[Collected data]
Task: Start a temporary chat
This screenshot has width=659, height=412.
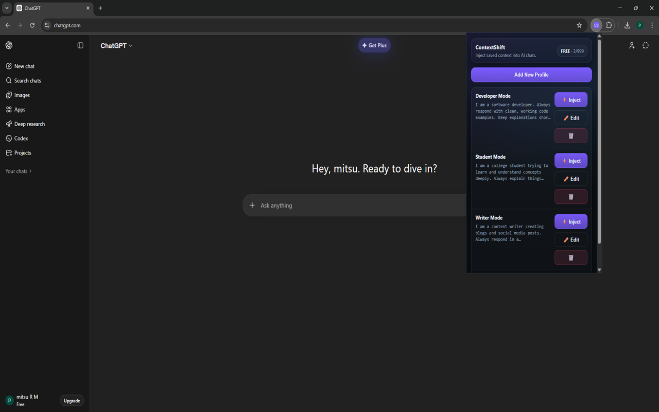Action: [646, 45]
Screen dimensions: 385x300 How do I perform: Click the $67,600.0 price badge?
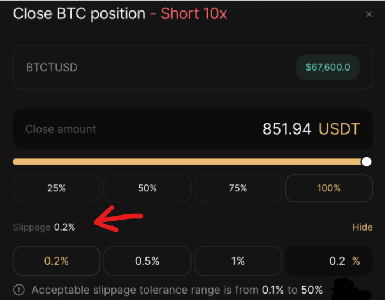[x=328, y=67]
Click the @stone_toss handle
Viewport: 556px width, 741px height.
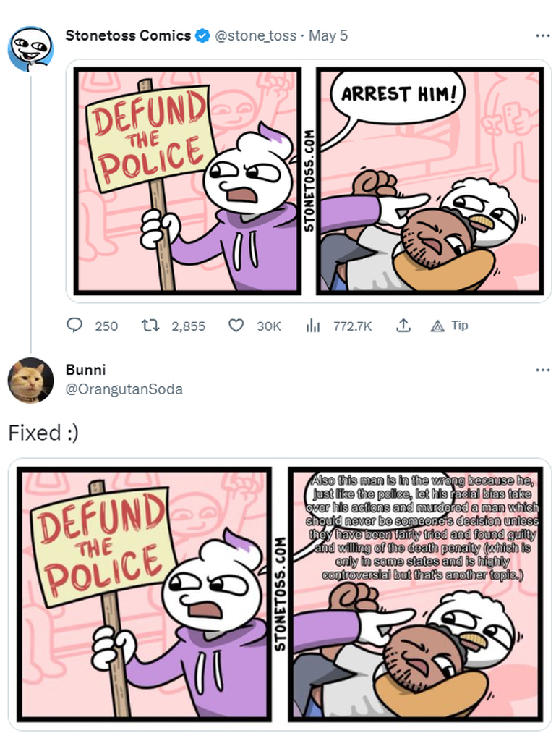pos(256,36)
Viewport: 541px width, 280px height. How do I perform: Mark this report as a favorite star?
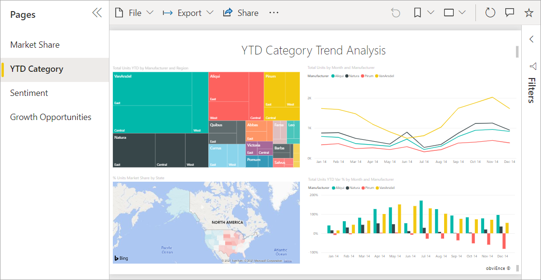(x=529, y=13)
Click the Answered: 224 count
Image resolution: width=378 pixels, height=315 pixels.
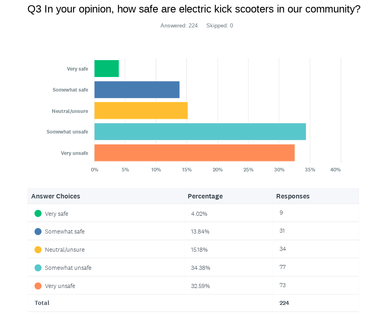(179, 26)
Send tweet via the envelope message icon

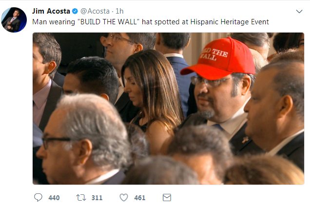167,198
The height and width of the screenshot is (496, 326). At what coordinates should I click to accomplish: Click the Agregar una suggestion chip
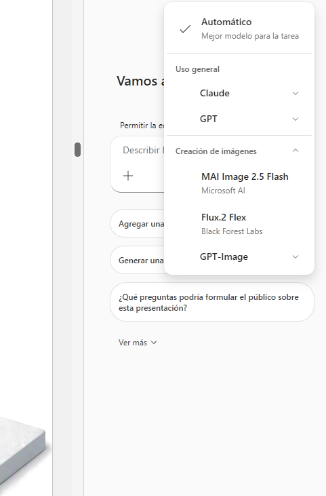pyautogui.click(x=137, y=224)
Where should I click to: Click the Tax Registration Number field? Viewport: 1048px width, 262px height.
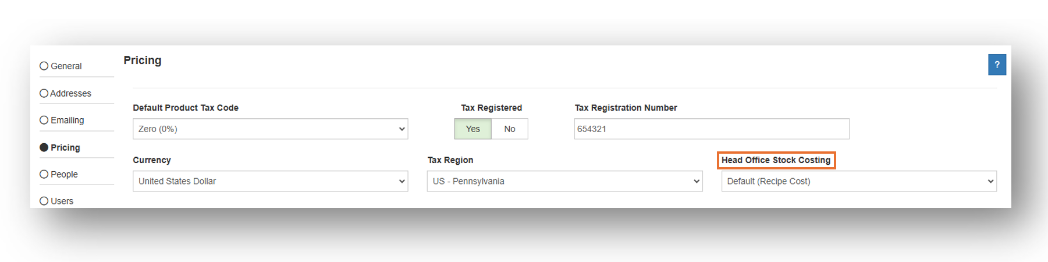pyautogui.click(x=712, y=129)
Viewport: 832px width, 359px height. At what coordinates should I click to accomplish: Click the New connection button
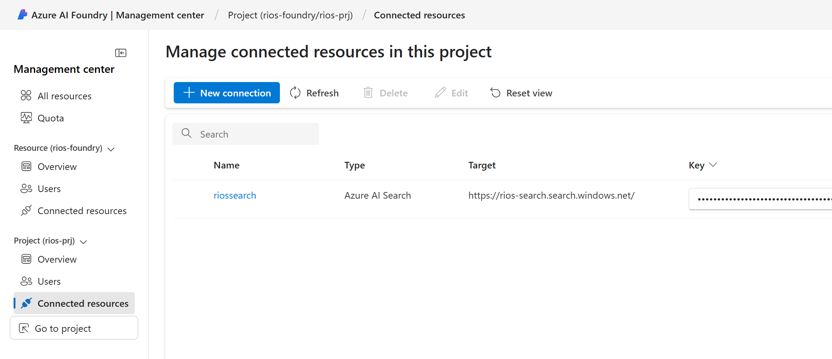(x=227, y=93)
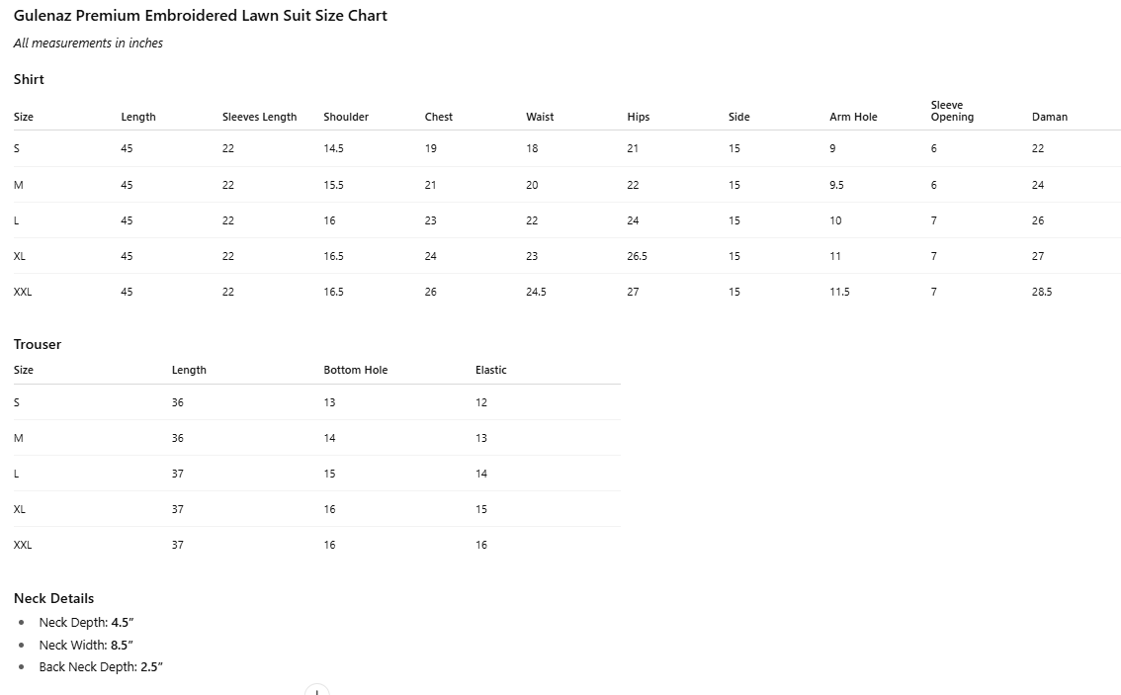The width and height of the screenshot is (1121, 695).
Task: Click the Bottom Hole column header
Action: tap(356, 370)
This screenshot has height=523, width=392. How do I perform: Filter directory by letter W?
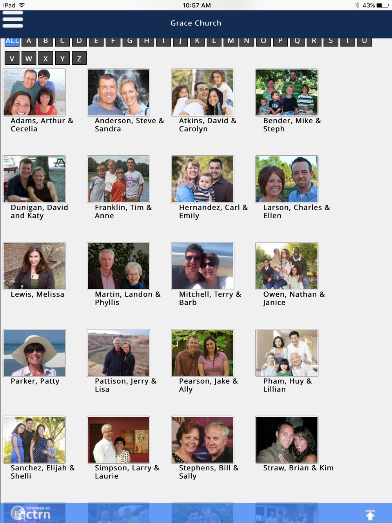[29, 58]

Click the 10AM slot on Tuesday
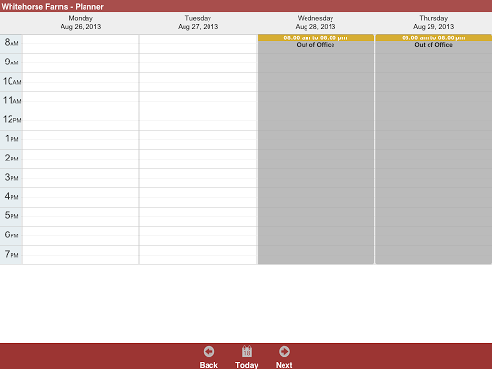click(198, 83)
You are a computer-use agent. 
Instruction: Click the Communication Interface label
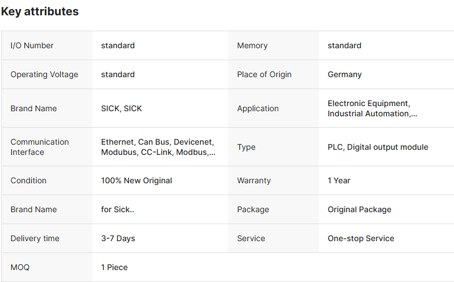40,147
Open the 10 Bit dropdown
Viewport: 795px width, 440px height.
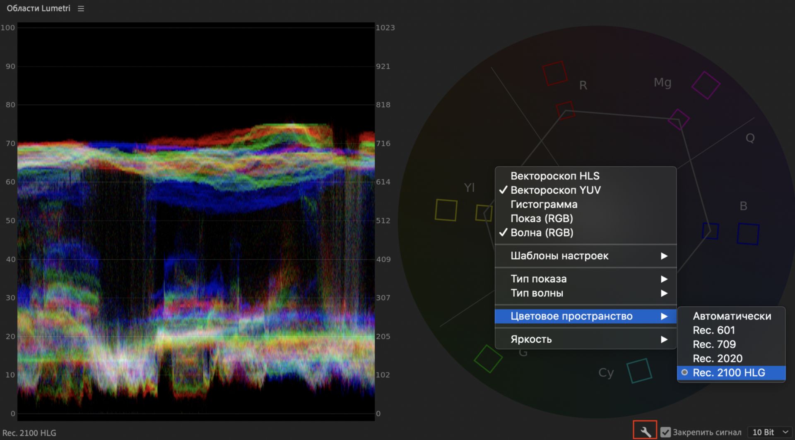[769, 432]
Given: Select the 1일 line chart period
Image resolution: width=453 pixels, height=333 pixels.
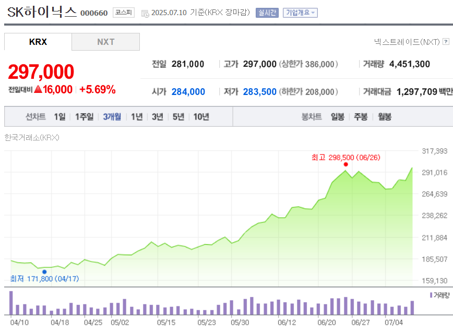Looking at the screenshot, I should (x=59, y=117).
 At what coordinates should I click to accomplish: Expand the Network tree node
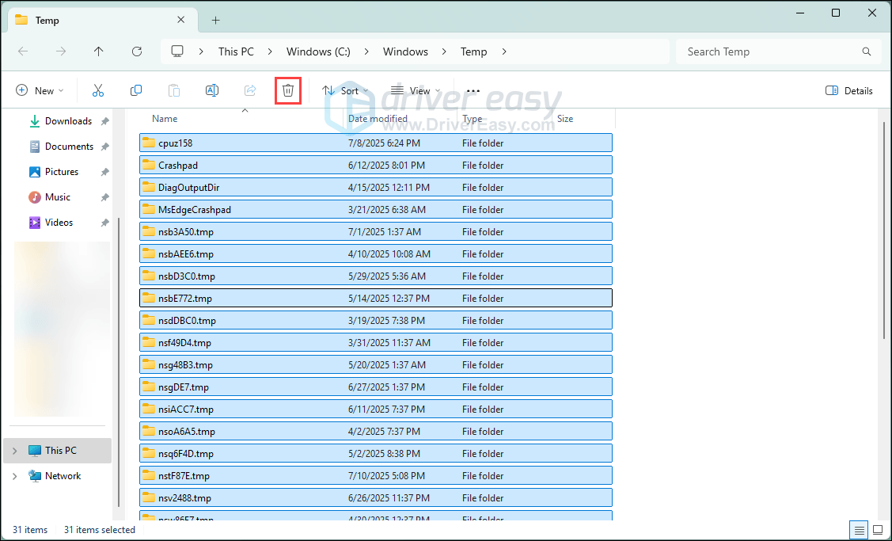14,476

[Exercise objective]
Leave out any pictures, please, and quote only the lines from the top of the data through the line that contains "Given: Select the 1일 line chart period".

[Exercise answer]
Task: Start a temporary chat
This screenshot has width=659, height=412.
Action: [646, 45]
Screen dimensions: 385x300 How do I perform: Click the $67,600.0 price badge?
[x=328, y=67]
Click the @stone_toss handle
Viewport: 556px width, 741px height.
pos(256,36)
Viewport: 541px width, 280px height. How do I perform: Mark this report as a favorite star?
(x=529, y=13)
Click the Answered: 224 count
Image resolution: width=378 pixels, height=315 pixels.
(179, 26)
Send tweet via the envelope message icon

167,198
The height and width of the screenshot is (496, 326). At what coordinates should I click to accomplish: Click the Agregar una suggestion chip
pyautogui.click(x=137, y=224)
Where should I click to: Click the Tax Registration Number field? Viewport: 1048px width, 262px height.
pyautogui.click(x=712, y=129)
Viewport: 832px width, 359px height. At what coordinates should I click to accomplish: Click the New connection button
(x=227, y=93)
The width and height of the screenshot is (1121, 695).
Task: Click the Bottom Hole column header
Action: tap(356, 370)
This screenshot has height=523, width=392. How do I perform: Filter directory by letter W?
[29, 58]

Click the 10AM slot on Tuesday
click(198, 83)
You are a computer-use agent. 
Instruction: Click the Communication Interface label
40,147
Open the 10 Bit dropdown
Viewport: 795px width, 440px height.
[769, 432]
Given: Select the 1일 line chart period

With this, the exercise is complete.